PROVIDED RECORDS Block Start
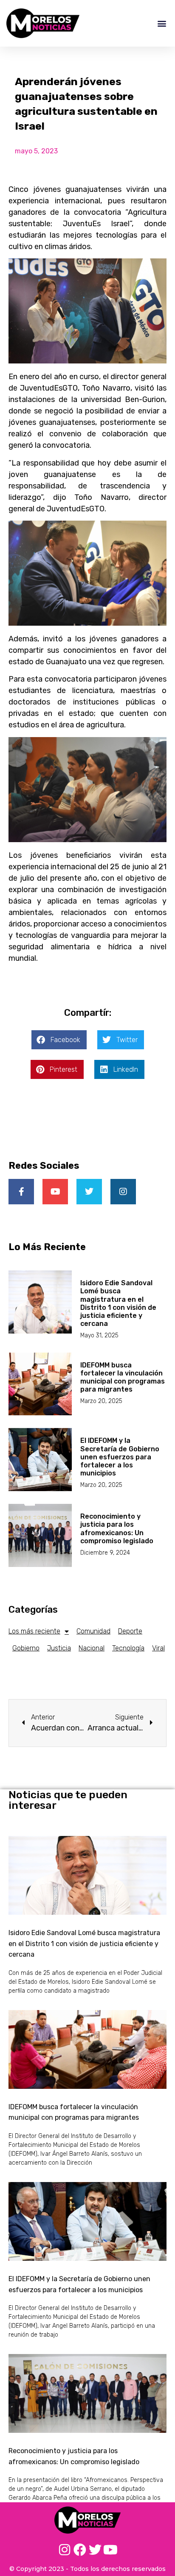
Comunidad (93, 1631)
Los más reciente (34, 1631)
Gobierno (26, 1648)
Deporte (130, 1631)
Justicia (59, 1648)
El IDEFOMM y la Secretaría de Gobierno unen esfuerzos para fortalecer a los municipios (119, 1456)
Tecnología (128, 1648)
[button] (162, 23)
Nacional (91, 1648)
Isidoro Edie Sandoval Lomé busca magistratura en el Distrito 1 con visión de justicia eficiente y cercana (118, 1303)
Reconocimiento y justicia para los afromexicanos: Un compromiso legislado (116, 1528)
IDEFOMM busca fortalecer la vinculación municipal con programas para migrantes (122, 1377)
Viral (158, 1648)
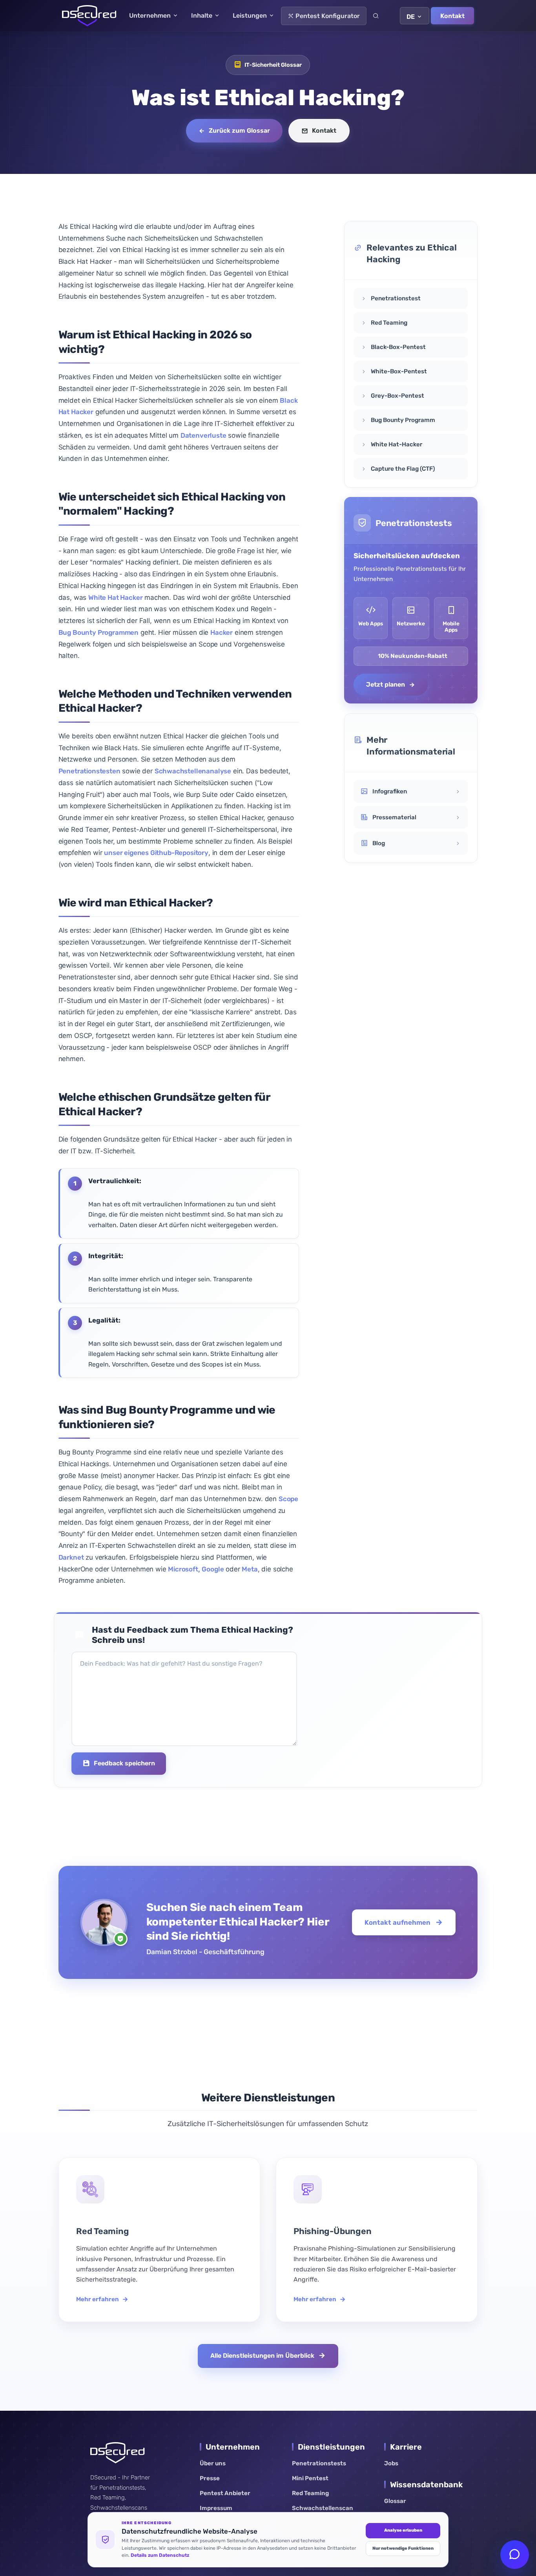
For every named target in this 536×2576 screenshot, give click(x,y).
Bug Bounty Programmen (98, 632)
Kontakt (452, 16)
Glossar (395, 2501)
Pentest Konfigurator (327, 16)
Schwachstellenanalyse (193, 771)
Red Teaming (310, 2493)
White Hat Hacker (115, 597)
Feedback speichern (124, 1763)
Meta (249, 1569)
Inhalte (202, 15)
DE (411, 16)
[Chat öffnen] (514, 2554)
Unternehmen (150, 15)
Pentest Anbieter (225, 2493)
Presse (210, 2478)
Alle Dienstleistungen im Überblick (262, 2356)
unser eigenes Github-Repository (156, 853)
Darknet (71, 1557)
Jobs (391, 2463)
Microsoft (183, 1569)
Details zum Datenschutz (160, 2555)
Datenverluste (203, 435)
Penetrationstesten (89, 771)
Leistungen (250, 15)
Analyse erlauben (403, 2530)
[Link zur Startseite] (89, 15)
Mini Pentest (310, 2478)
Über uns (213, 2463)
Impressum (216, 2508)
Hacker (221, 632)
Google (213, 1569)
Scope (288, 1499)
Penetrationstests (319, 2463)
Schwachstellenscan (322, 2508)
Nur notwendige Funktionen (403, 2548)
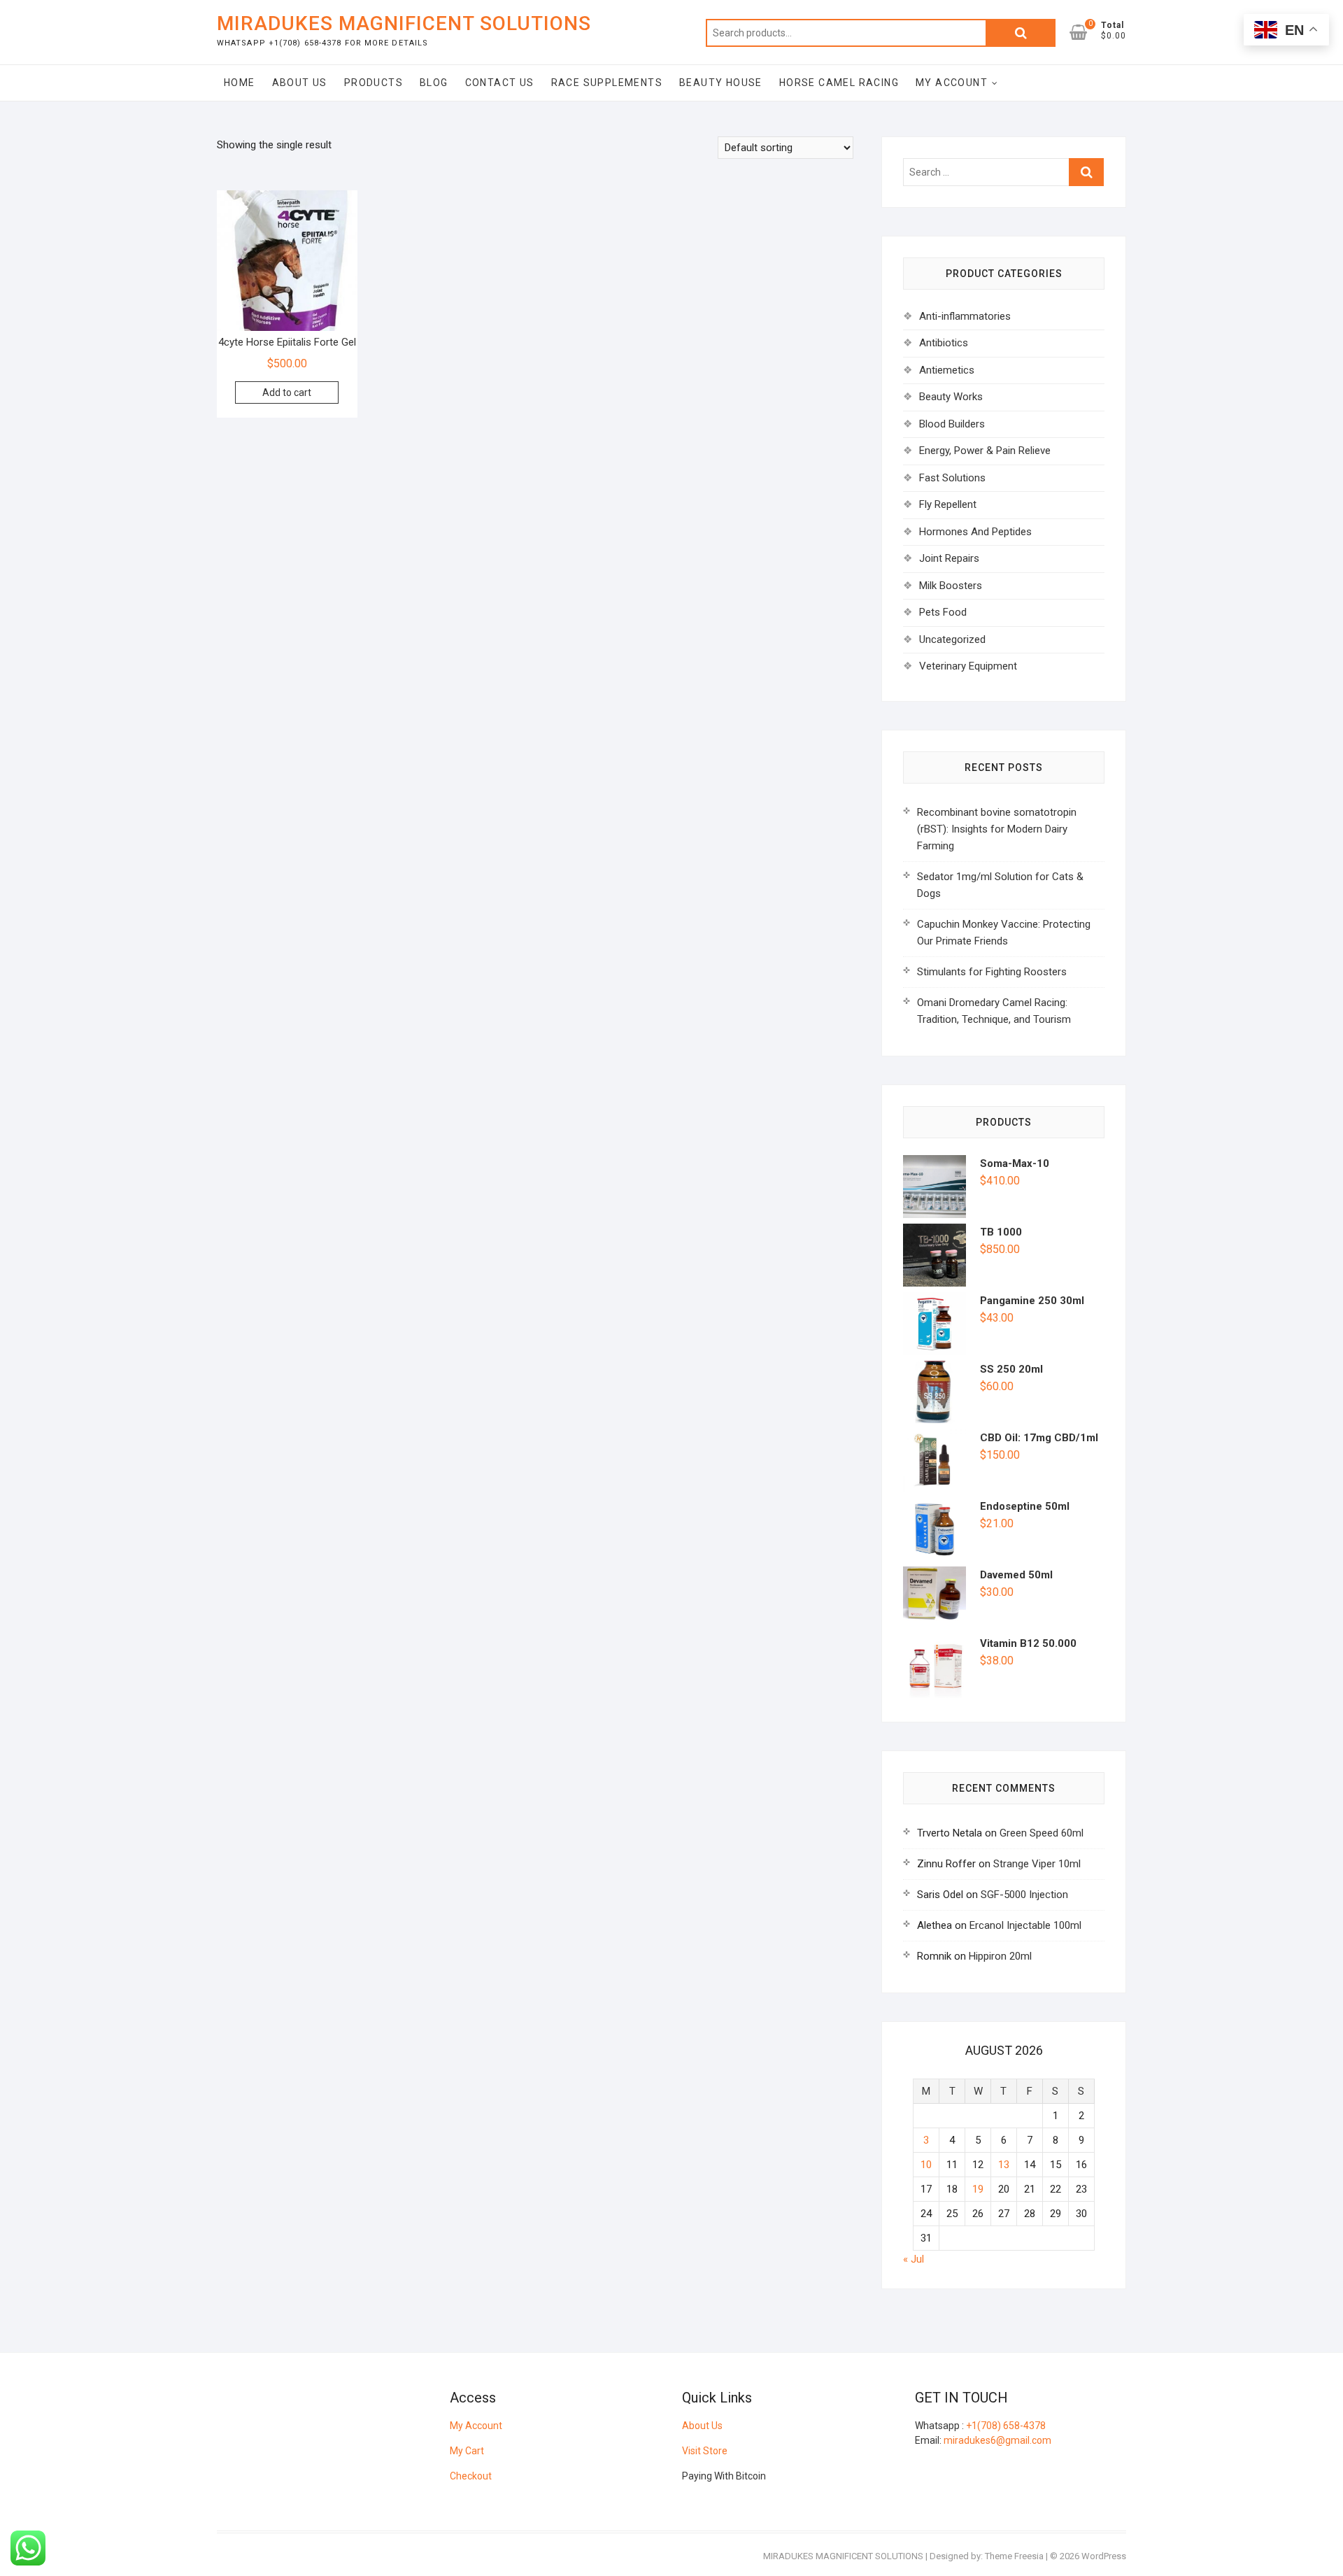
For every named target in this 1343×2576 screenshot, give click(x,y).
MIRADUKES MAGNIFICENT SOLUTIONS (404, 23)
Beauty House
PROVIDED RECORDS Block End
**WHAT NEEDS TO BE DONE**: Would you repeat the entries exactly, keeping the images out?

**RESPONSE AREA**:
Comunidad (93, 1631)
Los más reciente (34, 1631)
Gobierno (26, 1648)
Deporte (130, 1631)
Justicia (59, 1648)
El IDEFOMM y la Secretaría de Gobierno unen esfuerzos para fortalecer a los municipios (119, 1456)
Tecnología (128, 1648)
[button] (162, 23)
Nacional (91, 1648)
Isidoro Edie Sandoval Lomé busca magistratura en el Distrito 1 con visión de justicia eficiente y cercana (118, 1303)
Reconocimiento y justicia para los afromexicanos: Un compromiso legislado (116, 1528)
IDEFOMM busca fortalecer la vinculación municipal con programas para migrantes (122, 1377)
Viral (158, 1648)
For every named target in this 536×2576 screenshot, give click(x,y).
Bug Bounty Programmen (98, 632)
Kontakt (452, 16)
Glossar (395, 2501)
Pentest Konfigurator (327, 16)
Schwachstellenanalyse (193, 771)
Red Teaming (310, 2493)
White Hat Hacker (115, 597)
Feedback speichern (124, 1763)
Meta (249, 1569)
Inhalte (202, 15)
DE (411, 16)
[Chat öffnen] (514, 2554)
Unternehmen (150, 15)
Pentest Anbieter (225, 2493)
Presse (210, 2478)
Alle Dienstleistungen im Überblick (262, 2356)
unser eigenes Github-Repository (156, 853)
Darknet (71, 1557)
Jobs (391, 2463)
Microsoft (183, 1569)
Details zum Datenschutz (160, 2555)
Datenverluste (203, 435)
Penetrationstesten (89, 771)
Leistungen (250, 15)
Analyse erlauben (403, 2530)
[Link zur Startseite] (89, 15)
Mini Pentest (310, 2478)
Über uns (213, 2463)
Impressum (216, 2508)
Hacker (221, 632)
Google (213, 1569)
Scope (288, 1499)
Penetrationstests (319, 2463)
Schwachstellenscan (322, 2508)
Nur notwendige Funktionen (403, 2548)
For every named target in this 1343×2576 screenshot, give click(x,y).
MIRADUKES MAGNIFICENT SOLUTIONS (404, 23)
Beauty House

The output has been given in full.